:: Extracted records ::
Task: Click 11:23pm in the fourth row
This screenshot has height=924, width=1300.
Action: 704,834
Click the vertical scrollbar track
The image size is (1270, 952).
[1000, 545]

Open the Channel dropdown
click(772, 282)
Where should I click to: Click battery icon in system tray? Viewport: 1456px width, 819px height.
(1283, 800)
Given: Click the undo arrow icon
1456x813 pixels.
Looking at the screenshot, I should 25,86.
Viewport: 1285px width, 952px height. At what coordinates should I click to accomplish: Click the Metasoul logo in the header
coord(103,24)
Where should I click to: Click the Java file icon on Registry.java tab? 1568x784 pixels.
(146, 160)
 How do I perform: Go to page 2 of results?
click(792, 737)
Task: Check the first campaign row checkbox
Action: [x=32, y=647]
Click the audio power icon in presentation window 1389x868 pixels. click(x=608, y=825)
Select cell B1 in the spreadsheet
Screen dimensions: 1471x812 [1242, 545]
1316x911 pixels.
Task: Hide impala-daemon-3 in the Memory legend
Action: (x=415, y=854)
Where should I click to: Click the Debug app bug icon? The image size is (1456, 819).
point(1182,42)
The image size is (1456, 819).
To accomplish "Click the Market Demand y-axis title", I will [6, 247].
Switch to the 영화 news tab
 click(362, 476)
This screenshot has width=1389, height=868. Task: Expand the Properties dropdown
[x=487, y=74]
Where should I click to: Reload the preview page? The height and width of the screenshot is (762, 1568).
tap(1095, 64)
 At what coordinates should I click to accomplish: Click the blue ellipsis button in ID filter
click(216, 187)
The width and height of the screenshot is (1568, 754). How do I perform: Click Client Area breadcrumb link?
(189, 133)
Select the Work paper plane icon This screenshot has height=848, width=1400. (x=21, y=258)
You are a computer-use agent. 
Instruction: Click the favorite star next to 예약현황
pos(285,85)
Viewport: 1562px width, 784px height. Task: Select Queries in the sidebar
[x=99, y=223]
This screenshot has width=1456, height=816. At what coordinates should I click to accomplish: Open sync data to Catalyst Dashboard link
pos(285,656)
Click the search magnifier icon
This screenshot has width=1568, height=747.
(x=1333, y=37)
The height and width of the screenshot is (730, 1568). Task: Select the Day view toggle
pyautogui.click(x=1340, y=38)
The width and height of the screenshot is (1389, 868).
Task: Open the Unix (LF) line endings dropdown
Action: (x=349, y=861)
:::
* [What to produce] Copy each line exactly, beginning at the one with "The width and height of the screenshot is (1568, 754)." and stopping after the last line of the entries. Include nothing else.

* [Output for this task]
The width and height of the screenshot is (1568, 754). How do I perform: Click Client Area breadcrumb link?
(189, 133)
Select the Work paper plane icon This screenshot has height=848, width=1400. (x=21, y=258)
You are a computer-use agent. 
Instruction: Click the favorite star next to 예약현황
pos(285,85)
Viewport: 1562px width, 784px height. Task: Select Queries in the sidebar
[x=99, y=223]
This screenshot has width=1456, height=816. At what coordinates should I click to accomplish: Open sync data to Catalyst Dashboard link
pos(285,656)
Click the search magnifier icon
This screenshot has width=1568, height=747.
(x=1333, y=37)
The height and width of the screenshot is (730, 1568). Task: Select the Day view toggle
pyautogui.click(x=1340, y=38)
The width and height of the screenshot is (1389, 868).
Task: Open the Unix (LF) line endings dropdown
Action: (x=349, y=861)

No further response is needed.